→ Document passage:
^^^^^^^^^^^^^^^^

Description
Delight in these Peach Crumble Muffins featuring juicy, tender peach pieces folded into a moist batter and topped with a crunchy pecan crumble. Perfectly balanced with cinnamon and vanilla, these muffins offer a comforting, sweet treat ideal for breakfast or an afternoon snack.
Ingredients
Scale
Muffin Batter
- 1 1/4 cups peaches, ripe but firm, skin on, cut into small 1.25cm / 1/2″ pieces
- 100 g (7 tbsp) unsalted butter, melted, cooled
- 2/3 cup caster sugar / superfine sugar (granulated/regular white sugar ok too)
- 1/2 cup plain unsweetened yogurt, at room temperature
- 1 large egg, at room temperature (~55g/2oz shell-on weight)
- 1 tsp vanilla extract
- 1 1/2 cups plain flour / all-purpose flour
- 1 tsp baking soda (bi-carbonate soda)
- 1/2 tsp cinnamon powder
- 1/8 tsp cooking salt / kosher salt
Crumble Topping
- 3/4 cup extra chopped peaches (for topping)
- 1/3 cup plain flour / all-purpose flour
- 1/3 cup (tightly packed) brown sugar
- 1/2 cup pecans (substitute rolled oats for nut-free)
- 1/2 tsp cinnamon powder
- 1/8 tsp cooking salt / kosher salt
- 30g (2 tbsp) unsalted butter, melted
Instructions
- Preheat Oven and Toast Pecans: Preheat your oven to 180°C / 350°F (160°C fan-forced). Spread the pecans on a tray and toast them in the oven for 5 minutes. Once toasted, remove from oven, allow them to cool slightly, then finely chop the pecans.
- Increase Oven Temperature and Prepare Muffin Tin: Raise the oven temperature to 200°C / 390°F (180°C fan-forced). Line a 12-hole standard muffin tin with paper liners to prepare for baking.
- Prepare Crumble Topping: In a small bowl, combine flour, brown sugar, salt, and finely chopped pecans. Mix these dry ingredients with a fork, then add the melted butter. Stir until the mixture resembles wet sand. Set aside.
- Mix Muffin Batter – Dry Ingredients: In a large bowl, whisk together the plain flour, baking soda, cinnamon powder, and salt until well combined.
- Mix Muffin Batter – Wet Ingredients: In a separate bowl, whisk the melted butter, caster sugar, yogurt, egg, and vanilla extract until smooth and homogenous.
- Combine Wet and Dry Ingredients: Pour the wet mixture into the dry ingredients bowl. Using a rubber spatula, gently mix by folding until the flour is almost fully incorporated, about 14 stirs. The batter will remain lumpy—do not overmix to ensure soft muffins.

^^^^^^^^^^^^^^^^

→ Provided data:

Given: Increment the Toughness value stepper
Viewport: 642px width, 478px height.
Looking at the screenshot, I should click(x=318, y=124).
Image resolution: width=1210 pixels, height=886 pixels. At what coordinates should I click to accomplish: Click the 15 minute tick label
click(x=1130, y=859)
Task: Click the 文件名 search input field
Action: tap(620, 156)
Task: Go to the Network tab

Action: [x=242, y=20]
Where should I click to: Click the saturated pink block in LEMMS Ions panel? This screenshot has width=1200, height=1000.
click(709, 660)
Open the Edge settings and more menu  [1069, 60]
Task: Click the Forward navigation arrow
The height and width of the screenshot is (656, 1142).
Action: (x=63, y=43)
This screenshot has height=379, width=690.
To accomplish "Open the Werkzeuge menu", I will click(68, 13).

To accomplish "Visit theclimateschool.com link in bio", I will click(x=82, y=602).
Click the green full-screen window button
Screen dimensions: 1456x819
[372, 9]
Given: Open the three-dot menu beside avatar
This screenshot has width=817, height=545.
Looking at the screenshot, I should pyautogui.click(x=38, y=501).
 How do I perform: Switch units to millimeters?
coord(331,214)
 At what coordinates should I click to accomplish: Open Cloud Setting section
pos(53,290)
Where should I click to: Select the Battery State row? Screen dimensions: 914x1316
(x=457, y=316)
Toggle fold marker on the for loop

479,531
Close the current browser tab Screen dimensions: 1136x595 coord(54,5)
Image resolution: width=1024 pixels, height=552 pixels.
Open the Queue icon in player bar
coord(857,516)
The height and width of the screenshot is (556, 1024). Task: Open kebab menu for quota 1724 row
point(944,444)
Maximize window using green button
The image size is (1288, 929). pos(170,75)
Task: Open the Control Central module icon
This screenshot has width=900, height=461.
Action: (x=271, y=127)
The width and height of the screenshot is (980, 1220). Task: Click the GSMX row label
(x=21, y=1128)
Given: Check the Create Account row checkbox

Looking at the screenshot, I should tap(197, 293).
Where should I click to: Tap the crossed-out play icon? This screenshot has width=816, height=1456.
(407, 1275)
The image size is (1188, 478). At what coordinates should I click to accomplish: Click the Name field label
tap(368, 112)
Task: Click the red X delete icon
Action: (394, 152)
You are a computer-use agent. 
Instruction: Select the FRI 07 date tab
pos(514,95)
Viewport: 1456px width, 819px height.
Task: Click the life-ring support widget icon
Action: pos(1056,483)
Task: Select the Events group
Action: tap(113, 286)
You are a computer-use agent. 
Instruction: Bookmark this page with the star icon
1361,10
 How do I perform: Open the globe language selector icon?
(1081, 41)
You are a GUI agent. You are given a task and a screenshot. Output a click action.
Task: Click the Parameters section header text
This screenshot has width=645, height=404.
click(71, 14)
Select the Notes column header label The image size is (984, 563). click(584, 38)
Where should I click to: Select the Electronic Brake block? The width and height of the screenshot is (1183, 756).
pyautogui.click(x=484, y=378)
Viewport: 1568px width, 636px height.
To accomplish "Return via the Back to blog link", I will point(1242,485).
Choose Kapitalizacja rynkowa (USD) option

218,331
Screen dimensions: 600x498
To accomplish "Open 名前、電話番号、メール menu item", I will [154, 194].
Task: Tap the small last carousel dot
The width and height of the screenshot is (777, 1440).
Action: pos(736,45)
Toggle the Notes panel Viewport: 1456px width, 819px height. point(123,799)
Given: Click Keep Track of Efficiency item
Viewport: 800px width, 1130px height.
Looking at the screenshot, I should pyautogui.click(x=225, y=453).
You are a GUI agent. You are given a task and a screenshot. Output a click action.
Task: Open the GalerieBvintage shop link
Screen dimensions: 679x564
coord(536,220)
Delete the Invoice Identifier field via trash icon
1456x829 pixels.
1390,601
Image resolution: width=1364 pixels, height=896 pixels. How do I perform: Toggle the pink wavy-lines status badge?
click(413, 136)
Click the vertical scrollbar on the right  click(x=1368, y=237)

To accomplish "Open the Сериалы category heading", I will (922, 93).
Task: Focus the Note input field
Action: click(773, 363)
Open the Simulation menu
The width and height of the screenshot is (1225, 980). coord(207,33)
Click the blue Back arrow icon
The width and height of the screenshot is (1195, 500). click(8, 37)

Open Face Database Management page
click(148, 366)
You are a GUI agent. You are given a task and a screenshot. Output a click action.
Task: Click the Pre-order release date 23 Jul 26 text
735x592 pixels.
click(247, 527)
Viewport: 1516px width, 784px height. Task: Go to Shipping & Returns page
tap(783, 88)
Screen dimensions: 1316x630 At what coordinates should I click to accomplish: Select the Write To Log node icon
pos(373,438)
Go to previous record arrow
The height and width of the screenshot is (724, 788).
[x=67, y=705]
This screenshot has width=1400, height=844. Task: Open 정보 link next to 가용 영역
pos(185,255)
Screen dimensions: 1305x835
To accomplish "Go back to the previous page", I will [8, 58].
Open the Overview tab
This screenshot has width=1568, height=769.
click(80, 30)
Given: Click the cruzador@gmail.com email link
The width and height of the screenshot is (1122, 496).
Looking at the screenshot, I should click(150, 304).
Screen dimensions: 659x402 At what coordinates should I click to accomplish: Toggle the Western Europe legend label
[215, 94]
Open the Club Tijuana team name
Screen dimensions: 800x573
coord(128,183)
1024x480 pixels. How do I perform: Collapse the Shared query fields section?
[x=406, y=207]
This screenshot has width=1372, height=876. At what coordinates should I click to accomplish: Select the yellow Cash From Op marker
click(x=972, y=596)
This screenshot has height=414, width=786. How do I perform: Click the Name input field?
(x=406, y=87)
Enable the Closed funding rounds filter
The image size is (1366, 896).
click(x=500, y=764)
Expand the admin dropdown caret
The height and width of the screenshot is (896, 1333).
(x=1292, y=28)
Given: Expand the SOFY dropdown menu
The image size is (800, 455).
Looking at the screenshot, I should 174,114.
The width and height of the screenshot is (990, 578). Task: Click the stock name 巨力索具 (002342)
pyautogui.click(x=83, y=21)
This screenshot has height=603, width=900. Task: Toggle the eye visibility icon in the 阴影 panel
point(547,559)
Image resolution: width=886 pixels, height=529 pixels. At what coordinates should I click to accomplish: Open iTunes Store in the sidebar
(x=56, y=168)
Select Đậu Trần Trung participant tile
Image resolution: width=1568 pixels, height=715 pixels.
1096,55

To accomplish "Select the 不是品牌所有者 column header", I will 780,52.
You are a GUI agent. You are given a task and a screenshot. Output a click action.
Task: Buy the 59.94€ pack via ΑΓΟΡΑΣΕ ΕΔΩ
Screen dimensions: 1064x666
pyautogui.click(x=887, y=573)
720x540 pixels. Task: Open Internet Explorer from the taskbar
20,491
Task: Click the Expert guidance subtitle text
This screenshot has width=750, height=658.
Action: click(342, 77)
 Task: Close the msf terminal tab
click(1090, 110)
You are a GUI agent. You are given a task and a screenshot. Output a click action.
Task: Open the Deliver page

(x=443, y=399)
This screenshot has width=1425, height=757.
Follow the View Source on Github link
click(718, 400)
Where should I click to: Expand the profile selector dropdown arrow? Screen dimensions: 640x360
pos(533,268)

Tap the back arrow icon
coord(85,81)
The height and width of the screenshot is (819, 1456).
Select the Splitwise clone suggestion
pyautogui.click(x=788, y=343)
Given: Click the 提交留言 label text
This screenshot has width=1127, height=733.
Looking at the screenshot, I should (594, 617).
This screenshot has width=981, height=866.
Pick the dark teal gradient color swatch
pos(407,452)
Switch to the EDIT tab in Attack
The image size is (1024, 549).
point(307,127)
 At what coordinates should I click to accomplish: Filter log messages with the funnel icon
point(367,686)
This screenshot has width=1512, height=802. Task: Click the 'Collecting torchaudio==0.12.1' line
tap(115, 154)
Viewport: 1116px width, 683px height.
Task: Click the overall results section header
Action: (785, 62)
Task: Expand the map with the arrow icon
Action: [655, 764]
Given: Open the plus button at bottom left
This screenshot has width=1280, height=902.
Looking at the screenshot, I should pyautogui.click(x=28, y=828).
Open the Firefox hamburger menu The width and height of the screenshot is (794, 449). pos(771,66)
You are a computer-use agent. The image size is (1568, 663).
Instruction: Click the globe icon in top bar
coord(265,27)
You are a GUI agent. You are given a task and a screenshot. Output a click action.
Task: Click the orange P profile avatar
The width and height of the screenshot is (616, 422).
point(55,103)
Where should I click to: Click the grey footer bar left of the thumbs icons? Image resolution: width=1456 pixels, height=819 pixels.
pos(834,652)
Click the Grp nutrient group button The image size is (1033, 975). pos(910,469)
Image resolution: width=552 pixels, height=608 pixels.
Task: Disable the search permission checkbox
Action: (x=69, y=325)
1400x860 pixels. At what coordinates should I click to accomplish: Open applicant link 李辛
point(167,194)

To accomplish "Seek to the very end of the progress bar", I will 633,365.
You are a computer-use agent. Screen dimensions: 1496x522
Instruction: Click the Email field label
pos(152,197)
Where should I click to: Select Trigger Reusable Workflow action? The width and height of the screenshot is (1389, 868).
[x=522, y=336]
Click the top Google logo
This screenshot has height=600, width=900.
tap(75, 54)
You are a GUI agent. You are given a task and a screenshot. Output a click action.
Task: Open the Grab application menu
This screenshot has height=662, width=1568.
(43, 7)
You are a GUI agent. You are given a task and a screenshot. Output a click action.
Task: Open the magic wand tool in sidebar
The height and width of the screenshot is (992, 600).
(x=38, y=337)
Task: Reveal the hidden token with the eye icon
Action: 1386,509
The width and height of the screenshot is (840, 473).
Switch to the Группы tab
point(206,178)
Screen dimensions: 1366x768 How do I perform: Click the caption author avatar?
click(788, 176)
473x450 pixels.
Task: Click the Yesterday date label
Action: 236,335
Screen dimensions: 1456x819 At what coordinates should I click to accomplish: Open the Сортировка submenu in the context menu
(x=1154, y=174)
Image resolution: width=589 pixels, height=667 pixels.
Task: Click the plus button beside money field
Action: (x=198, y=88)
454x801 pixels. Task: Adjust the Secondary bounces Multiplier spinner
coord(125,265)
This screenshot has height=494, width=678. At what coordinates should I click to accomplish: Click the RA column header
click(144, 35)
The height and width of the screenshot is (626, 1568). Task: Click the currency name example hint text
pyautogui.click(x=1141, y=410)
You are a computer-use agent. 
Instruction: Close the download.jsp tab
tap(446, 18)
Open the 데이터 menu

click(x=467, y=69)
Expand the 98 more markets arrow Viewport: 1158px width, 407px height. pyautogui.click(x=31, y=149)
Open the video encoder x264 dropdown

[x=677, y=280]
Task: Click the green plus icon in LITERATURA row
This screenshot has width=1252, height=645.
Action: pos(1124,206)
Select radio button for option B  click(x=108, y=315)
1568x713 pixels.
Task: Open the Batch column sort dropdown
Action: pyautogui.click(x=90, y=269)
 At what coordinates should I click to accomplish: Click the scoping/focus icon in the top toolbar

^^^^^^^^^^^^^^^^

→ The task: According to the muffin recipe, why should the batter be left lumpy when the wet and dry ingredients are combined? Answer in one to three sentences. The entries come from a separate source and are unrelated to the muffin recipe.

→ Written response: The recipe says not to overmix the batter so that the muffins turn out soft. You fold only until the flour is almost fully incorporated, about 14 stirs, and leave the lumps.